What concentration of of CN- is needed to produce the same POH as 3.5*10^-5M solution of BA(OH)2?
.........Ba(OH)2 ==> Ba^2+ + 2OH^-
I.......3.5E-4........0.......0
C......-3.5E-4.....3.5E-4..2*3.5E-4
E........0.........3.5E-4...7.0E-4
So the (OH^-) from Ba(OH)2 = 7.0E-4. We want to know how much CN^- it will take to produce OH^- = 7.0E-4 M.
.........CN^- + HOH ==> HCN + OH^-
I........x...............0.....0
C......-7.0E-4........7.0E-4..7.0E-4
E.....x-7.0E-4........7.0E-4..7.0E-4
Kb for CN^- = (Kw/Ka for HCN) = (7.0E-4)^2/(x-7.0E-4)
Solve for x = molar concn of CN^- required. Kw is 1E-14. You will look up Ka for HCN.
I got 2*10^-5 for the Kb, is that right?
When you ask a question like this you should tell us what you used for Ka. Our tables may not give us the same value as your table(s). Therefore, we don't know if you've done it right or not. I used 6.2E-10 for Ka for HCN and using that value Kb for CN^- is 1.6E-5.

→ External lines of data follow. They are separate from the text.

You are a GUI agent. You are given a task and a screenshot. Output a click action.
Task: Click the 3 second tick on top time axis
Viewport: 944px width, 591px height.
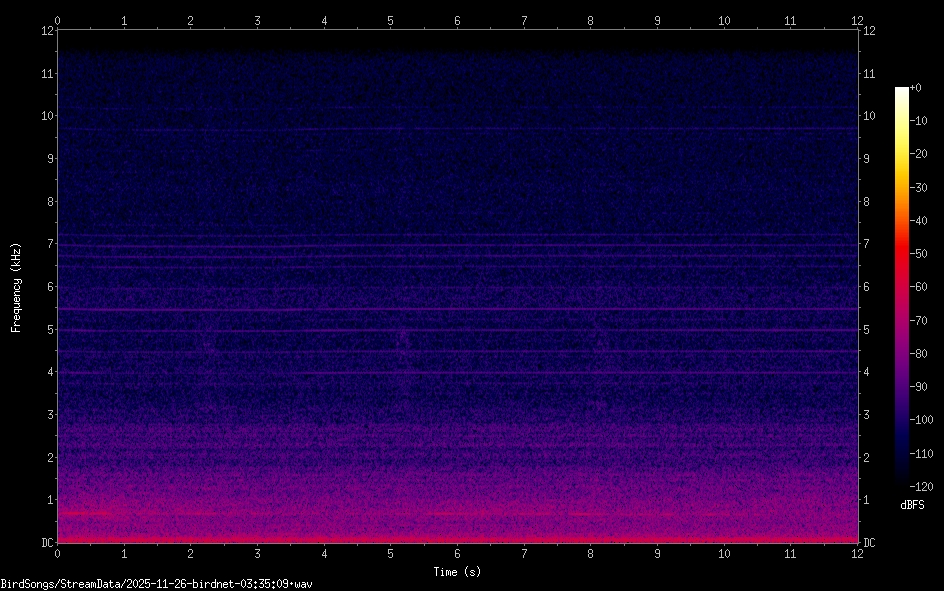coord(257,19)
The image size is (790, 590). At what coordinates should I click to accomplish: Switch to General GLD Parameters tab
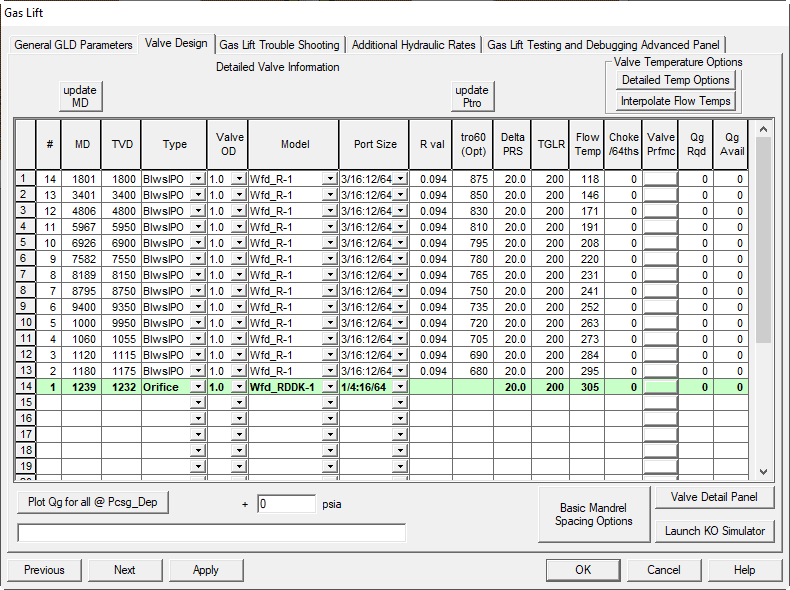tap(73, 45)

To find the concentration of CN-, we need to compare it to the concentration of BA(OH)2 using the concept of stoichiometry and the balanced chemical equation.
First, let's write the balanced chemical equation for the reaction between CN- and BA(OH)2:
2 CN- + BA(OH)2 -> BA(CN)2 + 2 OH-
From the equation, we can see that 2 moles of CN- react with 1 mole of BA(OH)2 to produce 2 moles of OH-.
Next, we need to find the concentration of OH- in the 3.5*10^-5M solution of BA(OH)2. Since the molarity of BA(OH)2 is 3.5*10^-5M, the concentration of OH- is also 3.5*10^-5M.
Now, we can use the ratio from the balanced equation to find the concentration of CN-.
Since 2 moles of OH- are produced for every 2 moles of CN- reacting with 1 mole of BA(OH)2, the concentration of CN- will be the same as the concentration of OH-. Therefore, the concentration of CN- needed to produce the same POH as the 3.5*10^-5M solution of BA(OH)2 is also 3.5*10^-5M.